All this, while the Labour party has been overrun by do-nothing-change-nothing Tories in red, who when asked about what they'd do differently, overwhelmingly answer "not a thing".
The state of UK politics is dire.
Canada's reputation continues to be great, what with our RCMP attacking, arresting, and intimidating indigenous peoples at the behest of fossil fuel companies trying to kill us all.
After nearly two years, Ukraine is still fighting for survival against Putin's end-of-life crisis. They've held out much, much longer than most expected, partially due to the demonstrated ineptitude of the Russian military, but most of the world seems to agree that the steely resolve of the Ukranians is the primary factor.
They've developed a new form of warfare in this theatre, leveraging consumer-grade drones to fly both surveillance and attacking missions, even managing to strike targets on Russian soil. There are thousands of videos shared on social media filmed by drones that're being used to guide artillery to cut down tanks and infantry.
Europe and Nato have been slow to work out just what they want to do on this front, but I think there's near consensus that either you fund Ukraine, or you fund Estonia, Latvia, Moldova, and Romania once Russia moves onto them. When you're dealing with a country that lies so easily and attacks civilians so readily, aiding your neighbour is a form of self-defence.
Which I suppose, brings me to Israel's campaign of genocide.
On October 7th, Hamas broke out of the open-air prison that is Gaza, murdered 766 Israeli civilians and 373 security forces, and took 247 civilian hostages. The attacks were brutal, with some even wearing bodycams to stream the footage.
Israel was caught largely unprepared, despite having advance knowledge up to a year earlier complete with blueprints. Their response however has been methodical.
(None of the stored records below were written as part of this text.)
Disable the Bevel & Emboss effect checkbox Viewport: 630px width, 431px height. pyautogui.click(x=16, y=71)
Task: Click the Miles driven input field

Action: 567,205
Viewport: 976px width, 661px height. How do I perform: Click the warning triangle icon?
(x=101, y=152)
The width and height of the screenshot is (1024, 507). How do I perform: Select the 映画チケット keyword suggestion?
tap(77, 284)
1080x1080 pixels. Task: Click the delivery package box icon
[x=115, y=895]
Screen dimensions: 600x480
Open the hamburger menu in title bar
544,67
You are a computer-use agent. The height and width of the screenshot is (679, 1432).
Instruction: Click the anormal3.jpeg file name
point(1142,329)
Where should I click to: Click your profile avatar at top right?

At last count, an estimated 20,000 Palestinians are dead, mostly civilians, nearly half of which are children. They're telling the civilians to evacuate to areas onto which they later drop 2000-pound bombs. I've seen video of IDF soldiers attempting to throw grenades at ambulances and journalists -- stopping short only when they realise they're on camera, and I've seen harrowing video of children burned alive.
This is genocide. It's being conducted by our "friends" with our help, our weapons and with our blessing.
We are complicit, and this will haunt us all for generations.
And I swear that if you leave a comment about how "I just don't understand", "but Hamas bad", or "Israel is just defending itself", not only will I not publish it, but I may not speak to you again.
And then there was COP 28, a climate conference so important, we decided that it'd be a good idea to put the CEO of an oil company in charge of it. The result of this conference was the weakest language they could possibly get away with, including absolutely no commitment to phase out fossil fuels.
So that's awesome. It's not like we didn't have to evacuate fucking Yellowknife this year due to wildfires. I'm sure this whole climate thing is nothing to worry about. The economic fallout from choosing not burn every last drop of oil would surely be worse than acidified oceans and desertified crop lands. It's not like any of the people making these decisions will be alive when this becomes a problem.
So yeah. I have a lot of rather existential dread of late, and I want to write about that some more later 'cause there's a lot I wanna say on that topic. Needless to say 2022 was pretty bad and 2023 was worse. I fully expect 2024 to follow the same trajectory.